The evolution of Industrial Internet of Things (IIoT) boosts the availability of real-time insights and transformational business outcomes through the massive streams of data and analytics. The advancement in wireless connectivity enables mobility and flexibility in the transferences of such data and insights at a fraction of the cost compared to wired system. However a few technical challenges must be addressed to ensure the high performance of robustness, availability, reliability, and latency of the wireless system to handle these digital transformation.

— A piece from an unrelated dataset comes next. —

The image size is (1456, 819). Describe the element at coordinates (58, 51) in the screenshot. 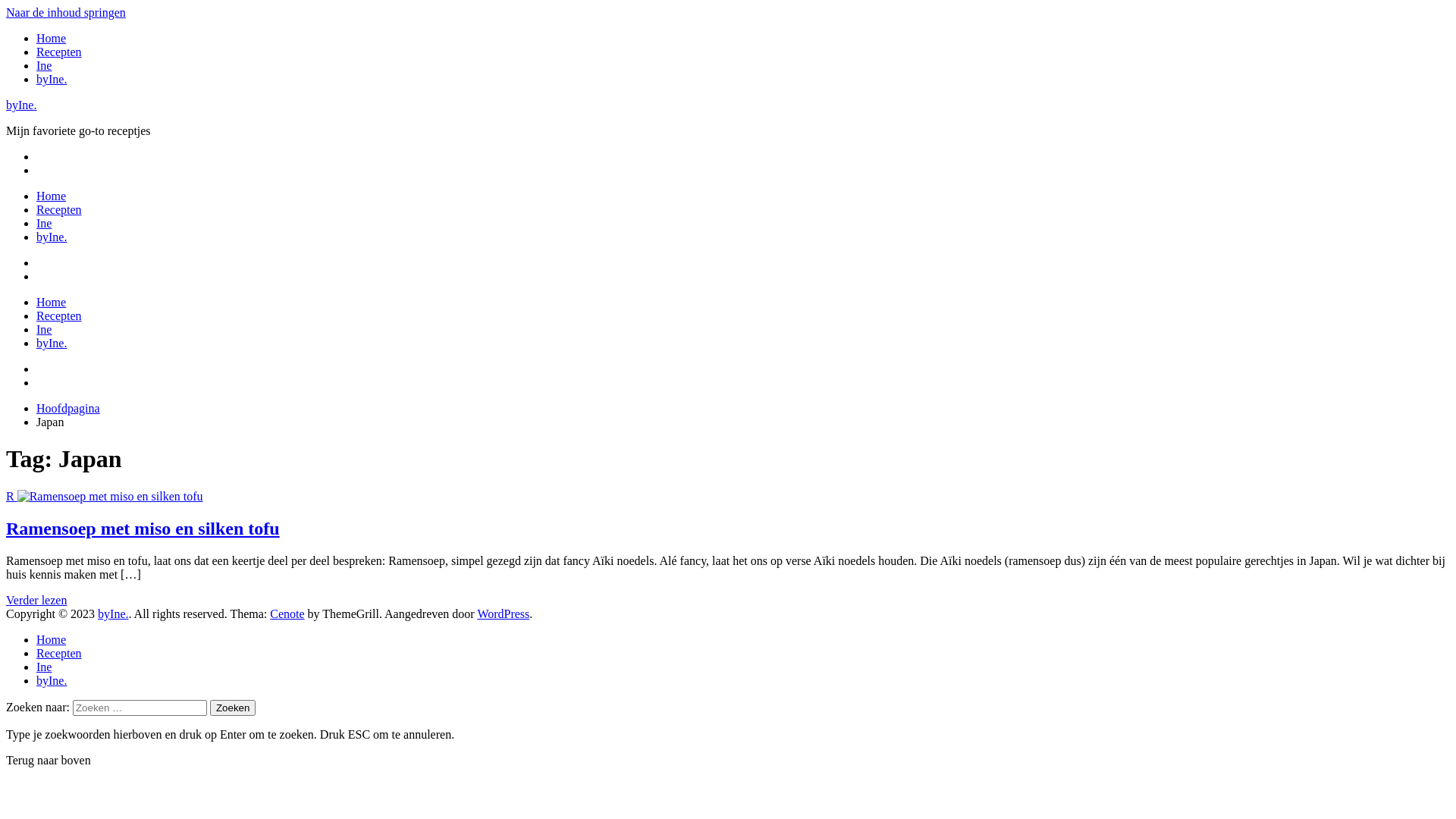

I see `'Recepten'` at that location.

The major challenge in developing an intelligent IIoT system for key applications, such as preventive and predictive maintenance, adaptive process control, etc. is two-folds. Infrastructure-wise, the sensor network-based monitoring system needs to be highly efficient and reliable for accurate real-time sensory data collection and transmission. Algorithm-wise, the prediction model needs to accurately evaluate the machines and/or process conditions and predict the outcomes; it also needs to identify proper adjustment and action to optimize productivity at all times.

In the bid to enhance the delivery of such system, IHI and A*STAR I2R collaborated to develop an intelligent and low power IIoT edge platform based on IHI IoT boards. Developed with highly optimized cognitive industrial wireless and advanced edge analytics that support multiple wireless protocols for real-time model-based analysis such as predictive maintenance, targeting high reliability and high availability performance with minimum of 99%. Together with IHI, the technologies will be integrated as a system and provided as a total solution.

“IIoT has great potential to improve intellectual productivity. We hope to tie in with A*STAR I2R’s expertise in wireless communications and data analytics to jointly develop advanced IoT technologies to overcome emerging problems from pharmaceutical and other leading-edge industrial fields, and contribute to the improvement of Singapore society.”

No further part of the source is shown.